▶ _Objetivo 1_:
Pode reproduzir o excerto selecionado, começando em “O novo programa” e seguindo até “interesse nesta internacionalização.”, sem alterar nada?
▶ _Objetivo 2_:
Com base no excerto selecionado, responda:
(a) Quantas candidaturas da Europa recebeu o programa?
(b) Há quanto tempo acompanha Miguel Matias os trabalhos da embaixada do Reino Unido em Portugal?
(c) Que duas empresas portuguesas estavam entre as vencedoras globais de 2019?

[weglot_switcher]

Startups tentam escalar para Londres. “Mercado inglês dá valor às boas propostas, independentemente de onde venham”, diz mentor da embaixada

“A fase de scale-up é muito crítica. Acho muito interessante o Reino Unido se ter focado nela, porque é uma espécie de “vale da morte”: ou as empresas disparam ou acabam por morrer”, alerta Miguel Matias, jurado do programa do governo britânico e ex-diretor de Inovação da Galp.
2 Dezembro 2020, 11h59

O novo programa para atrair startups portuguesas para o Reino Unido – chamado “Tech Rocketship Awards” – está a decorrer e as três empresas nacionais que vão à final europeia serão conhecidas durante a Web Summit, que arranca esta quarta-feira. De entre as mais de 600 candidaturas da Europa, foram cerca de 30 os empreendedores portugueses que mostraram interesse nesta internacionalização.

Miguel Matias, CEO da Self Energy e ex-diretor de Inovação da Galp Energia, está há cerca de doze anos a acompanhar os trabalhos que a embaixada do Reino Unido em Portugal está a desenvolver e, em entrevista ao Jornal Económico (JE), explica como é que o Department for International Trade (DIT) tem promovido estes programas de aceleração para reter e levar empreendedores para Terras de Sua Majestade.

Em 2019, das seis empresas vencedoras globais, duas eram portuguesas: a iKi Technologies e a GoParity. “Portugal, sendo mais pequeno em termos de dimensão de mercado, conseguiu pôr duas startups inovadoras no topo de dois setores muito interessantes: fintech e healthcare.”, destaca o empresário ao JE.

▶ _Dados apresentados_:
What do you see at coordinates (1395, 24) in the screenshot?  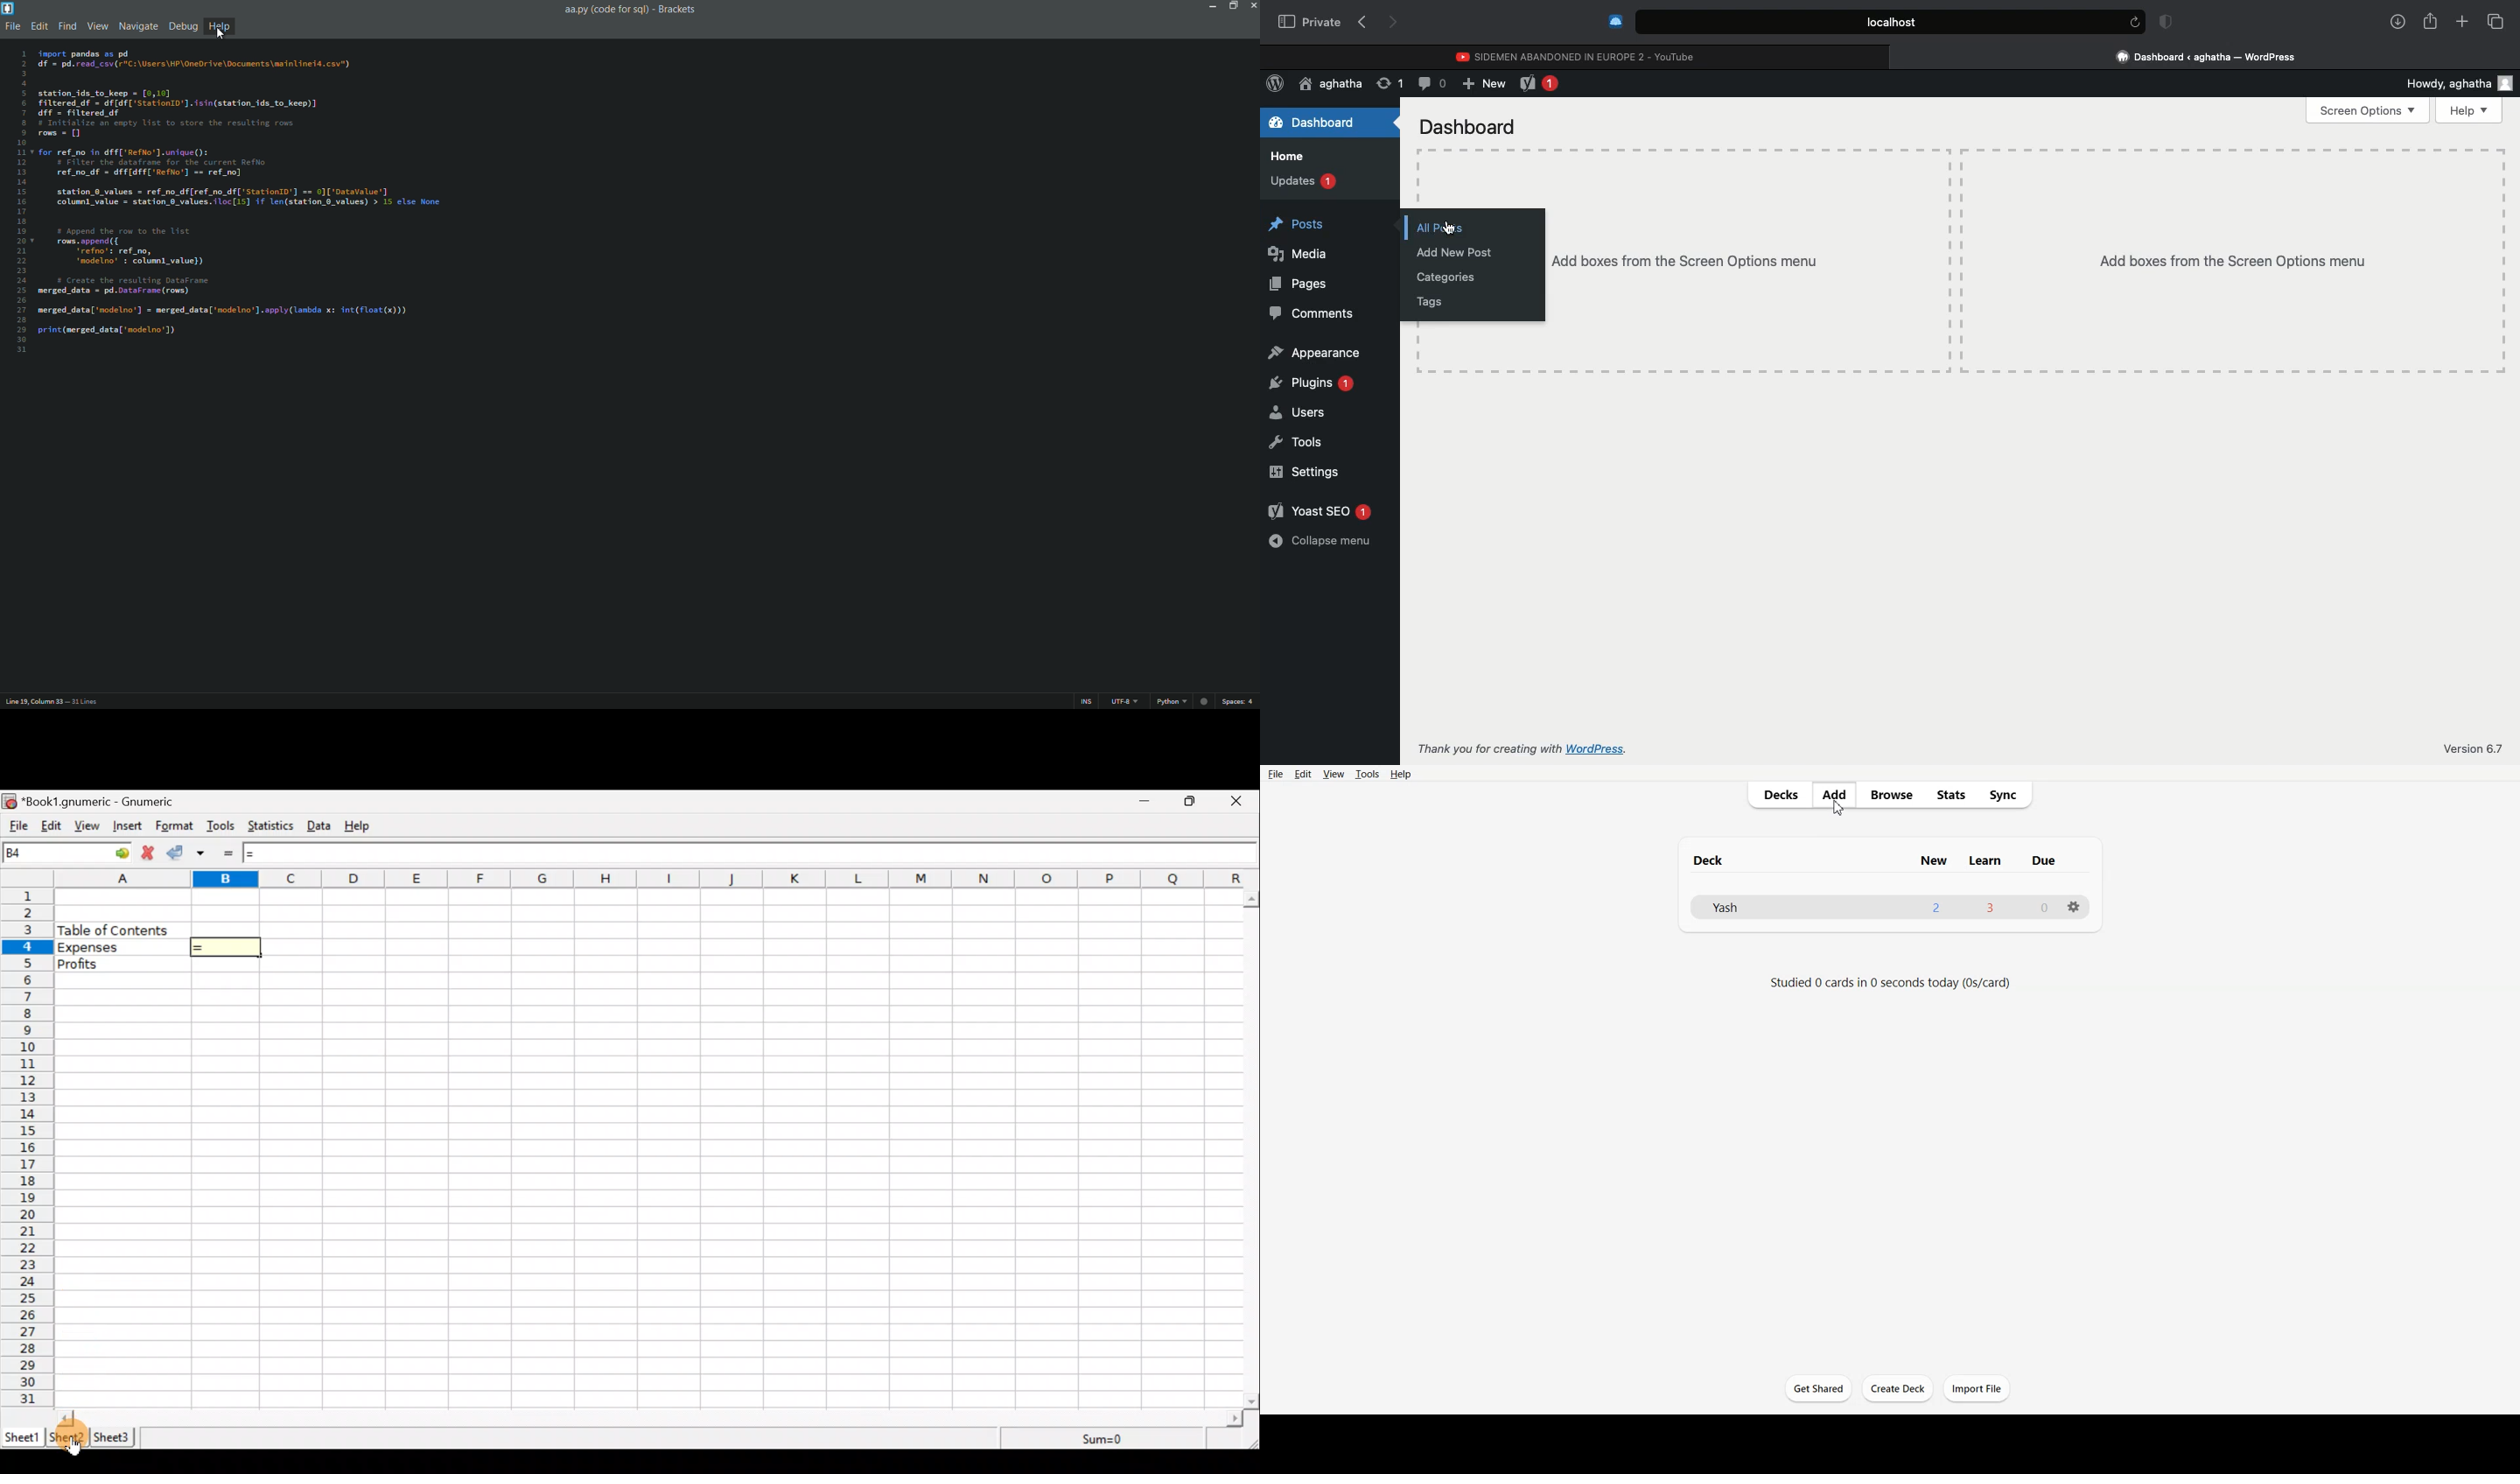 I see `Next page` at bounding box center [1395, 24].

▶ _Resposta escrita 1_:
O novo programa para atrair startups portuguesas para o Reino Unido – chamado “Tech Rocketship Awards” – está a decorrer e as três empresas nacionais que vão à final europeia serão conhecidas durante a Web Summit, que arranca esta quarta-feira. De entre as mais de 600 candidaturas da Europa, foram cerca de 30 os empreendedores portugueses que mostraram interesse nesta internacionalização.

▶ _Resposta escrita 2_:
(a) Mais de 600.
(b) Há cerca de doze anos.
(c) A iKi Technologies e a GoParity.